A client has a primary selective immunoglobulin A deficiency. The nurse should prepare the client for self-management by teaching what principle of medical management?
- A. Infusions will be scheduled every 3 to 4 weeks.
- B. Treatment is aimed at treating specific infections.
- C. Unfortunately, there is no effective treatment.
- D. You will need many immunoglobulin A infusions.
Correct Answer: B
Rationale: Treatment for this disorder is vigorous management of infection, not infusion of exogenous immunoglobulins. The other responses are inaccurate.
You may also like to solve these questions
A client is hospitalized with Pneumocystis jiroveci pneumonia. The client reports shortness of breath with activity and extreme fatigue. What intervention is best to promote comfort?
- A. Administer sleeping medication.
- B. Perform most activities for the client.
- C. Increase the client's oxygen during activity.
- D. Pace activities, allowing for adequate rest.
Correct Answer: D
Rationale: This client has two major reasons for fatigue: decreased oxygenation and systemic illness. The nurse should not do everything for the client but rather let the client do as much as possible within limits and allow for adequate rest in between. Sleeping medications may be needed but not as the first step, and only with caution. Increasing oxygen during activities may or may not be warranted, but first the nurse must try pacing the client's activity.
A client with human immune deficiency virus infection is hospitalized for an unrelated condition, and several medications are prescribed in addition to the regimen already being used. What action by the nurse is most important?
- A. Consult with the pharmacy about drug interactions.
- B. Ensure the client understands the new medications.
- C. Give the new drugs without considering the old ones.
- D. Schedule all medications at standard times.
Correct Answer: A
Rationale: The drug regimen for someone with HIV/AIDS is complex and consists of many medications that must be given at specific times and that have many interactions with other drugs. The nurse should consult with a pharmacist about possible interactions. Client teaching is important but does not take priority over ensuring the medications do not interfere with each other, which could lead to drug resistance or a resurgence of disease.
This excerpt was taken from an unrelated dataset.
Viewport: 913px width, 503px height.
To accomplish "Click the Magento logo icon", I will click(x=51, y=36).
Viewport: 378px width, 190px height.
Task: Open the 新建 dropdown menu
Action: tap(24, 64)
A client with acquired immune deficiency syndrome has been hospitalized with suspected cryptosporidiosis. What physical assessment would be most consistent with this condition?
- A. Assessing the client's lungs.
- B. Assessing mucous membranes.
- C. Assessing bowel sounds.
- D. Performing a neurological examination.
Correct Answer: B
Rationale: Cryptosporidiosis can cause extreme loss of fluids and electrolytes, up to 20 L/day. The nurse should assess signs of hydration/dehydration as the priority, including checking the client's mucous membranes for dryness. The nurse will perform the other assessments as part of a comprehensive assessment.
A client has just been diagnosed with human immune deficiency virus (HIV). The client is distraught and does not know what to do. What action by the nurse is best?
- A. Assess the client for support systems.
- B. Determine if a clergy member would help.
- C. Provide detailed information about HIV treatment.
- D. Offer to tell the family for the client.
Correct Answer: A
Rationale: This client needs the assistance of support systems. The nurse should help the client identify them and what role they can play in supporting him or her. A clergy member may or may not be welcome. Providing detailed information may be overwhelming at this stage, and the client may not want the family to know.
A client with HIV wasting syndrome has inadequate nutrition. What assessment finding by the nurse best indicates that the goals for this client problem have been met?
- A. Chooses high-protein food.
- B. Has decreased oral discomfort.
- C. Eats 90% of meals and snacks.
- D. Has a weight gain of 2 pounds in 1 month.
Correct Answer: D
Rationale: The weight gain is the best indicator that goals for this client problem have been met because it demonstrates that the client not only is eating well but also is able to absorb the nutrients.